Data excerpts
○ ○ ○ ○ ○
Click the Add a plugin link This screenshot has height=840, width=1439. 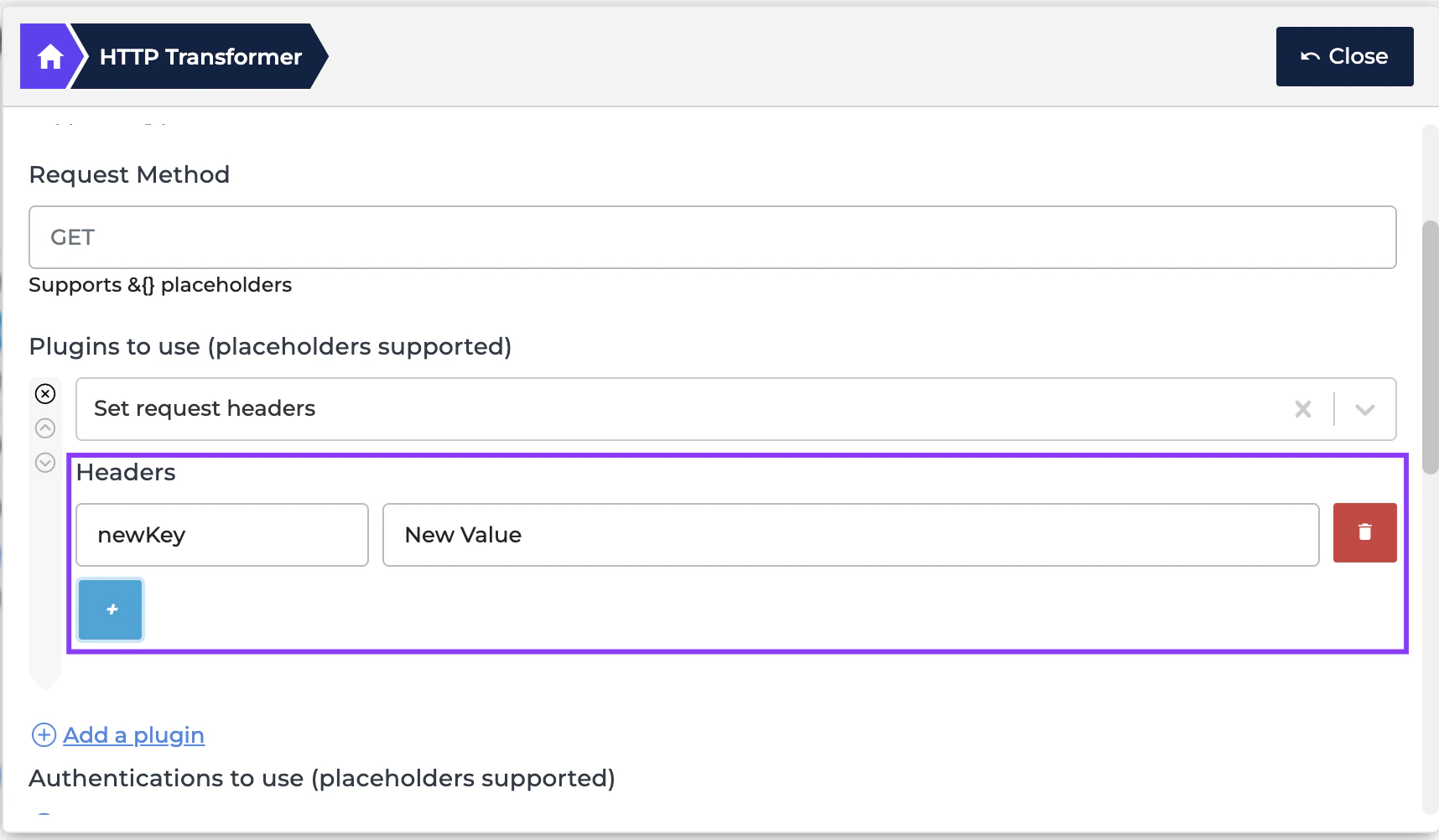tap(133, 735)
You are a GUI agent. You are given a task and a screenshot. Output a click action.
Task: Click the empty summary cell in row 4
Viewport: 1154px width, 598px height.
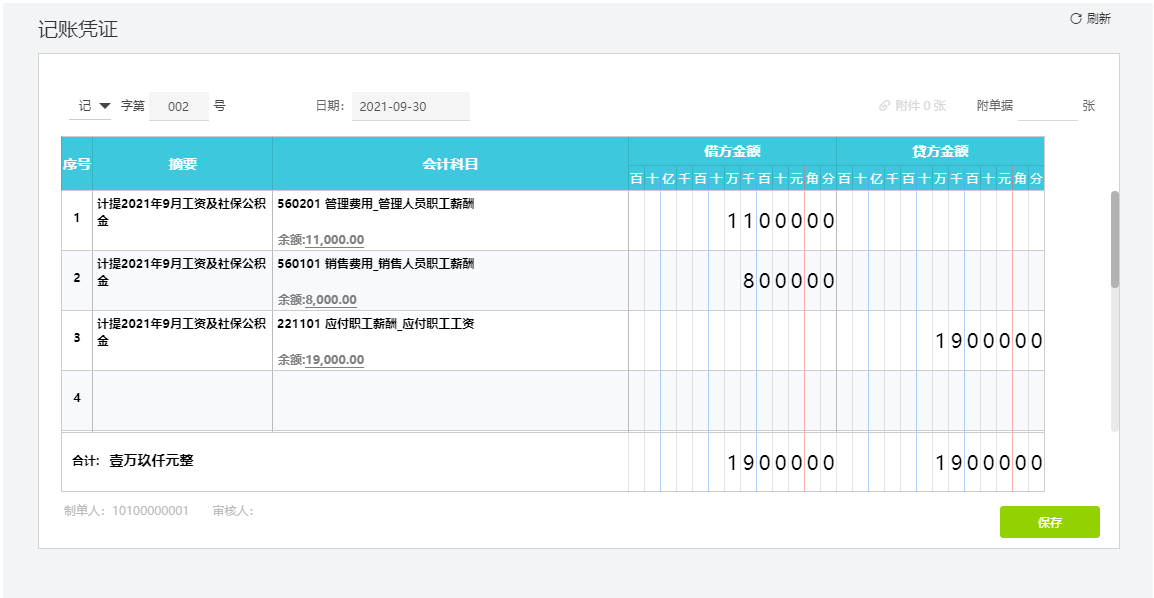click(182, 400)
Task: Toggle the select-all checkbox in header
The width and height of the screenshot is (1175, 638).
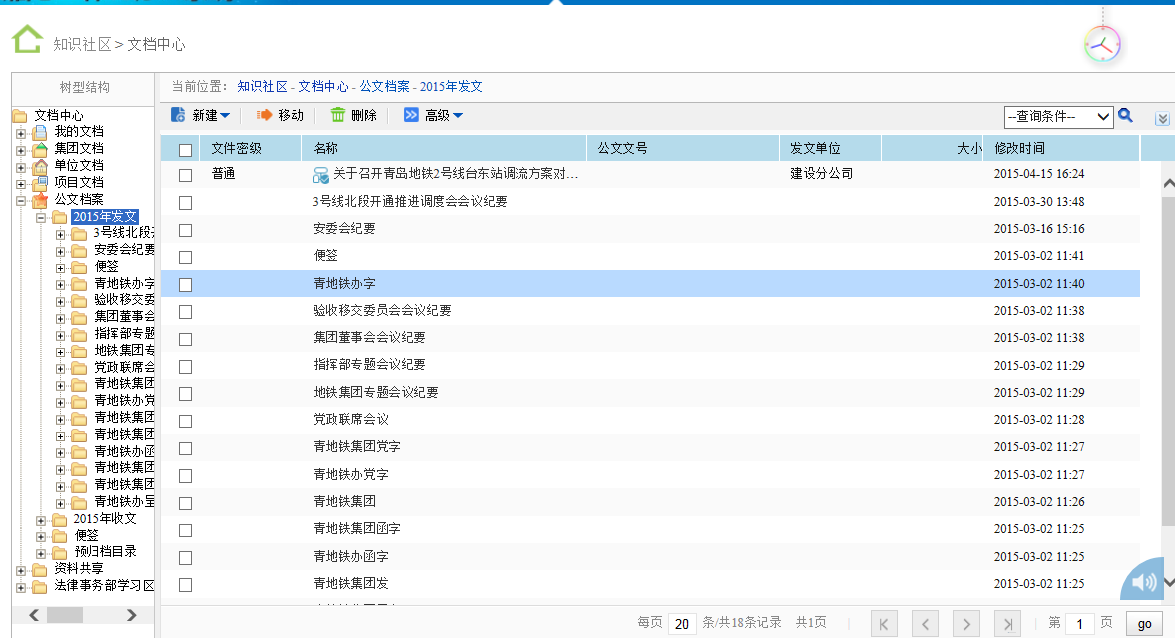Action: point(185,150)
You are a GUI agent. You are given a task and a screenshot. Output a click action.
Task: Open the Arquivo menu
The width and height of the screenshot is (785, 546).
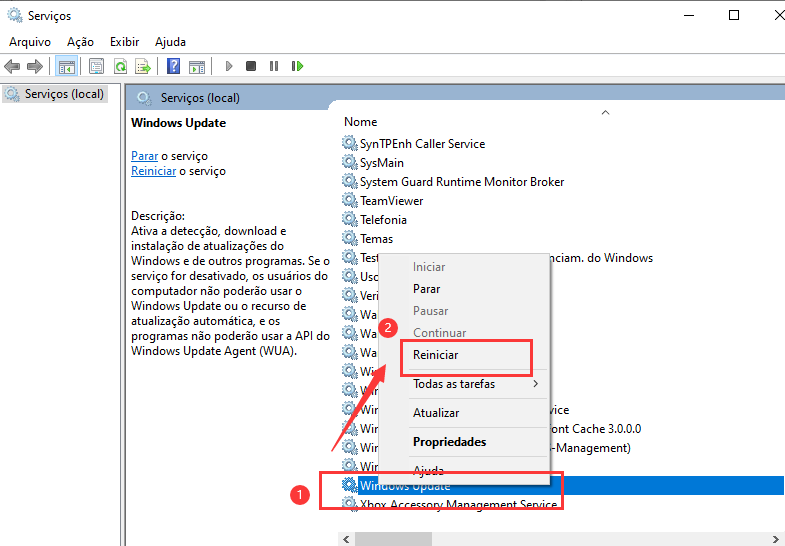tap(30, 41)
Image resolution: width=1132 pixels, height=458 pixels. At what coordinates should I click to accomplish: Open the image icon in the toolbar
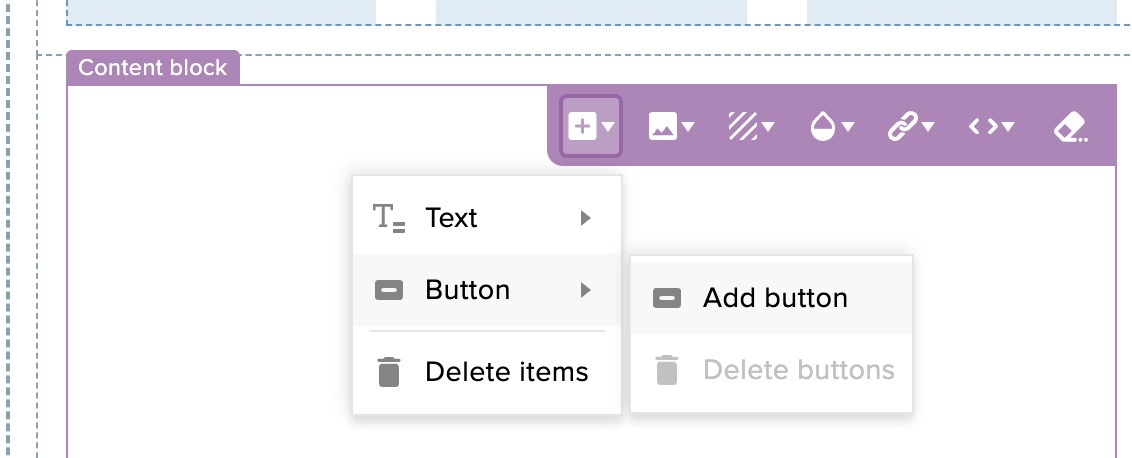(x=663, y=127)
○ ○ ○ ○ ○
What you need to do
For this exercise, repeat word for word only the lines from the one containing "Viewport: 1154px width, 598px height." through the end of the data, including both. Pictures do not go in the copy.

Problem solution
Viewport: 1154px width, 598px height.
click(182, 400)
Task: Toggle the select-all checkbox in header
The width and height of the screenshot is (1175, 638).
Action: point(185,150)
You are a GUI agent. You are given a task and a screenshot. Output a click action.
Task: Open the Arquivo menu
The width and height of the screenshot is (785, 546).
tap(30, 41)
Image resolution: width=1132 pixels, height=458 pixels. At what coordinates should I click to accomplish: Open the image icon in the toolbar
(x=663, y=127)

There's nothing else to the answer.